LINDSY DAVIS: DECONSTRUCTING DOGMATIC DOMESTICITY

The Red Arrow Gallery / 919 GALLATIN AVE. , SUITE #4 November 4, 2023 - November 25, 2023

Lindsy Davis

Red Arrow is proud to present, Deconstructing Dogmatic Domesticity. A solo exhibition from Lindsy Davis featuring a selection of new large-scale sculptures and paintings and continuing her exploration of perception and form.

Idealizations of domesticity come from nurture, overtime. How we view our surroundings, their function and appearance, has coagulated parallel to our perpetual state of adaptation. This series is my response to reexamining what modern domesticity looks like while questioning its necessity in function.

Redundant movements daily, for upkeep. We tick off the “to-do” list like what we are accomplishing brings us somewhere closer, closer to what?

We let the junk drawer pile up, but at least the dishes are done, for now.

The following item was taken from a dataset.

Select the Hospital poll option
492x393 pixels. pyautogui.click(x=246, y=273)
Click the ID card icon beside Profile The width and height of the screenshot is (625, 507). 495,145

The materials I use come charged with their own functions. Concrete and wood are rigid, heavy, and hold weight, used to build, and provide while also anchoring into place what we hold value in. I pair these materials to create shapes normally associated with domestic function (utensils, bags, etc.) and in doing that I find a balance of play. No soup will fill the spoon, no food will be impaled with the fork and no remnants will remain in the bag.

While striking a balance of finding amusement in the daily routines via objective shapes, I thought more into the routines we do not have control over. Most specifically, the repetition of breath.

The stability of any routine is held steady by the delicate balance that maintains the capacity for the routine. By challenging my own capacity for patience, I found that breath is the bed rock through it. The works, Balance: Cradling Womb to Tomb and Balance: Anapanasati (Mindful Breathing), indulge in that.

Is breath domestic? Is breathing on the “to-do” list?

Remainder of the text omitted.